The majority of Linux distributions out there seem to be over-engineering their method of distribution. They are not giving us a new distribution of Linux. They are giving us an existing distribution of Linux, but with a different distribution of non-system software (like a different desktop environment or configuration of it)
In many cases, turning an installation of the base distribution used to the one they’re shipping is a matter of installing certain packages and setting some configurations. Why should the user be required to reinstall their whole OS for this?
It would be way more practical if those distributions are available as packages, preferably managed by the package manager itself. This is much easier for both the user and the developer.
Some developers may find it less satisfying to do this, and I don’t mean to force my opinion on anyone, but only suggesting that there’s an easier way to do this. Distributions should be changing things that aren’t easily doable without a system reinstall.
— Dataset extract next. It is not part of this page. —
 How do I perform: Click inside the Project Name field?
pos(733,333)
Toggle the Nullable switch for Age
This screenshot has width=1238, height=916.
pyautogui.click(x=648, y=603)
What would be the relation? From my understanding, the stereotype is about arch users telling everyone that they use arch btw, or telling people to rtfm. Maybe there’s another stereotype I am missing, but I haven’t done either of those here. 😅
base arch only installs the “system software” as you call them. all the “non-essentials” are indeed just packages like you seem to want them to be.
I am pretty sure arch installs a decent amount of non-system software, but I suppose that’s beyond the point.
What I am suggesting: if you make a new distribution, whose only change from its base distribution is changing non-system software, then I personally think it should be available as a package. This doesn’t mean I am saying Ubuntu or Fedora should remove non system software, and follow arch-like model. Absolutely not. These distros change things that aren’t easily packageable.